Generating POUs (Programs, Function-Blocks, Functions) must generate the POU's body itself, as well as the POU's interface (or state) variables. In this segment we focus on generating the interface for a POU. Further information about generating a POU's body can be found [here].

Programs

A program is static POU with some code attached. This means that there is exactly one instance. So wherever from it is called, every caller uses the exact same instance which means that you may see the residuals of the laster caller in the program's variables when you call it yourself.

PROGRAM prg
    VAR
        x : DINT;
        y : DINT;
    END_VAR

END_PROGRAM

The program's interface is persistent across calls, so we store it in a global variable.

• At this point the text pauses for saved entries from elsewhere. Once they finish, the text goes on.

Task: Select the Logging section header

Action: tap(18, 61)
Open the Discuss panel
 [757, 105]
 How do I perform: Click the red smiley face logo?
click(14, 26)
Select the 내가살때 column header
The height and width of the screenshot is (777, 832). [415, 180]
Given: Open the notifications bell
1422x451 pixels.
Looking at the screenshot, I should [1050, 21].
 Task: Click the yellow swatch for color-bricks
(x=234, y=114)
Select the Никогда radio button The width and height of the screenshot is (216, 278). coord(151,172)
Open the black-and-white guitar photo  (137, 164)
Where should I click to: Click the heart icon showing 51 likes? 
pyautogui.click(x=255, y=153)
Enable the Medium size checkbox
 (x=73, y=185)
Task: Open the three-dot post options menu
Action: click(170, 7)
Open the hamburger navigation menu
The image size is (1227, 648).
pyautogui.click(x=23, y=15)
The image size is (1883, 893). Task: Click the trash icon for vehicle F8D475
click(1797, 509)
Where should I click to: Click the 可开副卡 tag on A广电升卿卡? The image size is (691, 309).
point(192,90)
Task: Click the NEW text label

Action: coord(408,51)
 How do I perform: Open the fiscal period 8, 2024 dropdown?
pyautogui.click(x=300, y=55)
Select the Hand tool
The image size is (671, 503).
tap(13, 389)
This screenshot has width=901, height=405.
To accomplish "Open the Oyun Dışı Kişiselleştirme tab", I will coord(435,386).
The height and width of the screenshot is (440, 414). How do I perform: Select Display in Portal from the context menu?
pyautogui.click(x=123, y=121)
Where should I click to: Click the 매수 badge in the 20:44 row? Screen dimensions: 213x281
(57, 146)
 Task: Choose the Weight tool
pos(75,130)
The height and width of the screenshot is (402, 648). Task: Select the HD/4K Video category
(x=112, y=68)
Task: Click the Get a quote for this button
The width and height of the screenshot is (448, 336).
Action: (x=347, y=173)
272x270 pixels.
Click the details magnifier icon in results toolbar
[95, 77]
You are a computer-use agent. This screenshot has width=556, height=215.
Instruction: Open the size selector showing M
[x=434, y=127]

Therefore the code-generator creates a dedicated struct-type called prg_interface. A global variable called prg_instance is generated to store the program's state across calls. This global instance variable is passed as a this pointer to calls to the prg function.

%prg_interface = type { i32, i32 }

@prg_instance = global %prg_interface zeroinitializer

define void @prg(%prg_interface* %this) {
entry:
  ret void
}

FunctionBlocks

A FunctionBlock is an POU that is instantiated in a declaration. So in contrast to Programs, a FunctionBlock can have multiple instances. Nevertheless the code-generator uses a very similar strategy. A struct-type for the FunctionBlock's interface is created but no global instance-variable is allocated. Instead the function block can be used as a DataType to declare instances like in the following example:

FUNCTION_BLOCK foo
  VAR_INPUT
    x, y : INT;
  END_VAR
END_FUNCTION_BLOCK

PROGRAM prg
  VAR
    f : foo;
  END_VAR
END_PROGRAM

So for the given example, we see the code-generator creating a type for the FunctionBlock's state (foo_interface). The declared instance of foo, in prg's interface is seen in the program's generated interface struct-type (prg_interface).

; ModuleID = 'main'
source_filename = "main"

%prg_interface = type { %foo_interface }
%foo_interface = type { i16, i16 }

@prg_instance = global %prg_interface zeroinitializer

define void @foo(%foo_interface* %0) {
entry:
  ret void
}

define void @prg(%prg_interface* %0) {
entry:
  ret void
}

Functions

Functions generate very similar to programs and function_blocks. The main difference is, that no instance-global is allocated and the function's interface-type cannot be used as a datatype to declare your own instances. Instances of the program's interface-type are allocated whenever the function is called for the lifetime of a single call. Otherwise the code generated for functions is comparable to the code presented above for programs and function-blocks.

Generating Data Types

IEC61131-3 languages offer a wide range of data types. Next to the built-in intrinsic data types, we support following user defined data types:

Range Types

For range types we don't generate special code. Internally the new data type just becomes an alias for the derived type.

Pointer Types

For pointer types we don't generate special code. Internally the new data type just becomes an alias for the pointer-type.

Struct Types

Struct types translate direclty to llvm struct datatypes. We generate a new datatype with the user-type's name for the struct.

TYPE MyStruct:
  STRUCT
    a: DINT;
    b: INT;
  END_STRUCT
END_TYPE

This struct simply generates a llvm struct type:

%MyStruct = type { i32, i16 }

Enum Types

Enumerations are represented as DINT.

TYPE MyEnum: (red, yellow, green);
END_TYPE

For every enum's element we generate a global variable with the element's value.

@red = global i32 0
@yellow = global i32 1
@green = global i32 2

Array Types

Array types are generated as fixed sized llvm vector types - note that Array types must be fixed sized in ST :

TYPE MyArray: ARRAY[0..9] OF INT;
END_TYPE

VAR_GLOBAL
  x : MyArray;
  y : ARRAY[0..5] OF REAL;
END_VAR

Custom array data types are not reflected as dedicated types on the llvm-level.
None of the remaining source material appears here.